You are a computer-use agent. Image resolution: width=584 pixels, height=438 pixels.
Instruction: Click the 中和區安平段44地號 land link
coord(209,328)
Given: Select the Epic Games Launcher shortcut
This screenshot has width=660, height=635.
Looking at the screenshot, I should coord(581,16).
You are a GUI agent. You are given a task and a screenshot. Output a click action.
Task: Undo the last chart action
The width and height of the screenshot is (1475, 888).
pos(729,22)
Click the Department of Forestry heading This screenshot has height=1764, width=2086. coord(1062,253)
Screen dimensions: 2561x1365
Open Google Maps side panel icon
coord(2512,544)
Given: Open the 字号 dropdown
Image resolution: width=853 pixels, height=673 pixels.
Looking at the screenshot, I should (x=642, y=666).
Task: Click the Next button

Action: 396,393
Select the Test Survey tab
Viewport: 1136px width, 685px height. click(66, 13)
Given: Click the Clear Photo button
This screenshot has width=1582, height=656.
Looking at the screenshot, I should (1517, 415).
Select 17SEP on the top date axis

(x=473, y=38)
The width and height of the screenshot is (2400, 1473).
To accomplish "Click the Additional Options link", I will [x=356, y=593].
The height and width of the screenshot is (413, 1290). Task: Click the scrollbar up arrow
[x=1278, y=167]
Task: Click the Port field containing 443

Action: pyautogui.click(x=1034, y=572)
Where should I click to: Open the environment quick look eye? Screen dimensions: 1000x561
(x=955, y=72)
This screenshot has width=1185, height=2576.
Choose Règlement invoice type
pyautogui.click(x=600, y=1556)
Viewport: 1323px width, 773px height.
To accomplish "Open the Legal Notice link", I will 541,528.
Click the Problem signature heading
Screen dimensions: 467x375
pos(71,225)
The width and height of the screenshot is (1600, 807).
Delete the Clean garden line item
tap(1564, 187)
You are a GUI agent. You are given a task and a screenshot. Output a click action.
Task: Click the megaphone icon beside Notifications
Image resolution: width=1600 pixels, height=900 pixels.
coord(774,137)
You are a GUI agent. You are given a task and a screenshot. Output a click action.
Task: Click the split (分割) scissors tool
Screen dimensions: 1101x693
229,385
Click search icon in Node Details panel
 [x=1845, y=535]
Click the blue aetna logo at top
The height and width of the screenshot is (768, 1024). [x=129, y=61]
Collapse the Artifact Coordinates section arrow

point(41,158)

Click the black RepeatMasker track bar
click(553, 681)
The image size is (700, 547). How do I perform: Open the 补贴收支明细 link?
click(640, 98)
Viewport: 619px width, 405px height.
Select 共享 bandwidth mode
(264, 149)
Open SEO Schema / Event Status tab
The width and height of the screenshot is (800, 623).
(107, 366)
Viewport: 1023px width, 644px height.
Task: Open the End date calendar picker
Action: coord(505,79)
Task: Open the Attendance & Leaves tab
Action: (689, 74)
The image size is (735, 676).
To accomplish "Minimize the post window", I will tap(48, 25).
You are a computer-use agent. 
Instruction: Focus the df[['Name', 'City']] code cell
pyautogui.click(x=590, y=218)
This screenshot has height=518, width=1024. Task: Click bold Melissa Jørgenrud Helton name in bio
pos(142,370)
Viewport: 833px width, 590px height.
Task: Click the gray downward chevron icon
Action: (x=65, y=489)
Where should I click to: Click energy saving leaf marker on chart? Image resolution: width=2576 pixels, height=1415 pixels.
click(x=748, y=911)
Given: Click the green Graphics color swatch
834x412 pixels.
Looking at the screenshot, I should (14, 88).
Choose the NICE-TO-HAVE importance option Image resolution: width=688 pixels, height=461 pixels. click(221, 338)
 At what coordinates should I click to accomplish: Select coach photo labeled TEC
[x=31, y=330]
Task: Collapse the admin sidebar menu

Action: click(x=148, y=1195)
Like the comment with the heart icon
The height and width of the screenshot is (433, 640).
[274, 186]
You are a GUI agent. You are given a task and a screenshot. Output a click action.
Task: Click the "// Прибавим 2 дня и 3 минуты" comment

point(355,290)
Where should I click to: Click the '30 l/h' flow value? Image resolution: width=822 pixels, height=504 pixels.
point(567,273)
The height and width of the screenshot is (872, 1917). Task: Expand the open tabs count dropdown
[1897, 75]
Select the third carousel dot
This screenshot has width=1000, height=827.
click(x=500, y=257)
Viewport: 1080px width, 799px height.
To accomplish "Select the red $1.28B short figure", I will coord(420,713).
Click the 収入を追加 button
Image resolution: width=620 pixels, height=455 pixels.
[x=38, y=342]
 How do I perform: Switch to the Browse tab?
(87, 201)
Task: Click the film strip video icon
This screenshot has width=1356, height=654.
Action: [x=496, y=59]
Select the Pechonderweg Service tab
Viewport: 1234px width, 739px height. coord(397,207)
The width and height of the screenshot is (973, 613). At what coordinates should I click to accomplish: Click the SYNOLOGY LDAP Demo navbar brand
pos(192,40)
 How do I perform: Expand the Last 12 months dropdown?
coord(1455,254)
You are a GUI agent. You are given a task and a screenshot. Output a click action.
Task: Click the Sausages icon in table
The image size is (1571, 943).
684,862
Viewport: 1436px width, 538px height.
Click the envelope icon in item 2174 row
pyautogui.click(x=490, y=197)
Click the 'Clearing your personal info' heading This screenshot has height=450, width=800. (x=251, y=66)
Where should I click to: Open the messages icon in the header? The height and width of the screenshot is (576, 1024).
::::::::::
Problem details - Rewrite all of the data above, switching every instance of "GUI agent" to "interface agent" and leaving everything else unchanged.

Written answer -
You are a computer-use agent. Image resolution: width=584 pixels, height=438 pixels.
Instruction: Click the 中和區安平段44地號 land link
coord(209,328)
Given: Select the Epic Games Launcher shortcut
This screenshot has width=660, height=635.
Looking at the screenshot, I should coord(581,16).
You are a interface agent. You are given a task and a screenshot. Output a click action.
Task: Undo the last chart action
The width and height of the screenshot is (1475, 888).
pos(729,22)
Click the Department of Forestry heading This screenshot has height=1764, width=2086. coord(1062,253)
Screen dimensions: 2561x1365
Open Google Maps side panel icon
coord(2512,544)
Given: Open the 字号 dropdown
Image resolution: width=853 pixels, height=673 pixels.
Looking at the screenshot, I should (x=642, y=666).
Task: Click the Next button

Action: 396,393
Select the Test Survey tab
Viewport: 1136px width, 685px height. click(66, 13)
Given: Click the Clear Photo button
This screenshot has width=1582, height=656.
Looking at the screenshot, I should (1517, 415).
Select 17SEP on the top date axis

(x=473, y=38)
The width and height of the screenshot is (2400, 1473).
To accomplish "Click the Additional Options link", I will [x=356, y=593].
The height and width of the screenshot is (413, 1290). Task: Click the scrollbar up arrow
[x=1278, y=167]
Task: Click the Port field containing 443

Action: pyautogui.click(x=1034, y=572)
Where should I click to: Open the environment quick look eye? Screen dimensions: 1000x561
(x=955, y=72)
This screenshot has width=1185, height=2576.
Choose Règlement invoice type
pyautogui.click(x=600, y=1556)
Viewport: 1323px width, 773px height.
To accomplish "Open the Legal Notice link", I will 541,528.
Click the Problem signature heading
Screen dimensions: 467x375
pos(71,225)
The width and height of the screenshot is (1600, 807).
Delete the Clean garden line item
tap(1564, 187)
You are a interface agent. You are given a task and a screenshot. Output a click action.
Task: Click the megaphone icon beside Notifications
Image resolution: width=1600 pixels, height=900 pixels.
coord(774,137)
You are a interface agent. You are given a task and a screenshot. Output a click action.
Task: Click the split (分割) scissors tool
Screen dimensions: 1101x693
229,385
Click search icon in Node Details panel
 [x=1845, y=535]
Click the blue aetna logo at top
The height and width of the screenshot is (768, 1024). [x=129, y=61]
Collapse the Artifact Coordinates section arrow

point(41,158)

Click the black RepeatMasker track bar
click(553, 681)
The image size is (700, 547). How do I perform: Open the 补贴收支明细 link?
click(640, 98)
Viewport: 619px width, 405px height.
Select 共享 bandwidth mode
(264, 149)
Open SEO Schema / Event Status tab
The width and height of the screenshot is (800, 623).
(107, 366)
Viewport: 1023px width, 644px height.
Task: Open the End date calendar picker
Action: coord(505,79)
Task: Open the Attendance & Leaves tab
Action: (689, 74)
The image size is (735, 676).
To accomplish "Minimize the post window", I will tap(48, 25).
You are a computer-use agent. 
Instruction: Focus the df[['Name', 'City']] code cell
pyautogui.click(x=590, y=218)
This screenshot has height=518, width=1024. Task: Click bold Melissa Jørgenrud Helton name in bio
pos(142,370)
Viewport: 833px width, 590px height.
Task: Click the gray downward chevron icon
Action: (x=65, y=489)
Where should I click to: Click energy saving leaf marker on chart? Image resolution: width=2576 pixels, height=1415 pixels.
click(x=748, y=911)
Given: Click the green Graphics color swatch
834x412 pixels.
Looking at the screenshot, I should (14, 88).
Choose the NICE-TO-HAVE importance option Image resolution: width=688 pixels, height=461 pixels. click(221, 338)
 At what coordinates should I click to accomplish: Select coach photo labeled TEC
[x=31, y=330]
Task: Collapse the admin sidebar menu

Action: click(x=148, y=1195)
Like the comment with the heart icon
The height and width of the screenshot is (433, 640).
[274, 186]
You are a interface agent. You are given a task and a screenshot. Output a click action.
Task: Click the "// Прибавим 2 дня и 3 минуты" comment

point(355,290)
Where should I click to: Click the '30 l/h' flow value? Image resolution: width=822 pixels, height=504 pixels.
point(567,273)
The height and width of the screenshot is (872, 1917). Task: Expand the open tabs count dropdown
[1897, 75]
Select the third carousel dot
This screenshot has width=1000, height=827.
click(x=500, y=257)
Viewport: 1080px width, 799px height.
To accomplish "Select the red $1.28B short figure", I will coord(420,713).
Click the 収入を追加 button
Image resolution: width=620 pixels, height=455 pixels.
[x=38, y=342]
 How do I perform: Switch to the Browse tab?
(87, 201)
Task: Click the film strip video icon
This screenshot has width=1356, height=654.
Action: [x=496, y=59]
Select the Pechonderweg Service tab
Viewport: 1234px width, 739px height. coord(397,207)
The width and height of the screenshot is (973, 613). At what coordinates should I click to accomplish: Click the SYNOLOGY LDAP Demo navbar brand
pos(192,40)
 How do I perform: Expand the Last 12 months dropdown?
coord(1455,254)
You are a interface agent. You are given a task and a screenshot. Output a click action.
Task: Click the Sausages icon in table
The image size is (1571, 943).
684,862
Viewport: 1436px width, 538px height.
Click the envelope icon in item 2174 row
pyautogui.click(x=490, y=197)
Click the 'Clearing your personal info' heading This screenshot has height=450, width=800. (x=251, y=66)
Where should I click to: Open the messages icon in the header? The height and width of the screenshot is (576, 1024).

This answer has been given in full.